Temporal Keys, Part 2 | Experimental Thoughts. One always learns new things about PostgreSQL - this time PERIOD, a data type that encompasses time spans, and EXCLUDES, another form of constraint on tables, with which overlaps of time periods can be avoided in the data design together with PERIOD. In Dynamics AX, there is something similar in the form of Date Effectivity, which goes a bit further because it also includes automatic creation of new areas, gap-free timelines, etc., while this is only the basics for non-overlapping data records. On the other hand, this can be used much more broadly, as you can formulate any EXCLUDES constraints.
XML in Postgres – The Game Changer « Flex and Specs() - I should really take a closer look at the new PostgreSQL features. Especially since the XML support in PostgreSQL brings some of the advantages of document-oriented databases to the relational world, without needing extra middleware.
PostgreSQL: News: 9.0 Alpha 4 Available Now - was previously called 8.5, so it is the version with streaming replication.
git.postgresql.org Git - postgresql.git/commit - the first replication features are coming to the PostgreSQL tree and will therefore be available in 8.5. Great!
What happened to Hot Standby? - real native synchronization is coming with PostgreSQL 8.5! There are already existing solutions, but native is of course easier for administration. And should finally shorten the silly discussions with the MySQL disciples.
Postgres-R: a database replication system for PostgreSQL - worth a look?
Materialized Views in PostgreSQL - interesting alternative to denormalization (or a technique for organized denormalization that doesn't trample the relational model too much, as the logical view remains the clean normalized form, but automatic performance-optimized denormalizations occur)

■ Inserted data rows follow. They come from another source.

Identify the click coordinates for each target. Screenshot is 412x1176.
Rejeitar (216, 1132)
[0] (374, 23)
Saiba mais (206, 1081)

Database test: dual Intel Xeon 5160 (6/6) - could all MySQL advocates now please take a look at the graphics and finally shut up? MySQL is a hyped flash-in-the-pan with mediocre performance (which you have to buy with self-destructing indexes) and inadequate features. Period.
Automatic Pickle Serialization and Deserialization with PostgreSQL - very interesting, automatic pickle/unpickle when using PsycoPG2.
cucumber2: an object-relational mapping system for Python and PostgreSQL - another ORM for Python. Special feature here: PostgreSQL table inheritance is used to make the transitions between objects and classes easier. However, it is also not portable to other databases.
Jacobian.org : Django performance tips - Jacob, one of the Django Core-Devs, writes about performance tuning for Django applications. Strongly aligns with my experiences.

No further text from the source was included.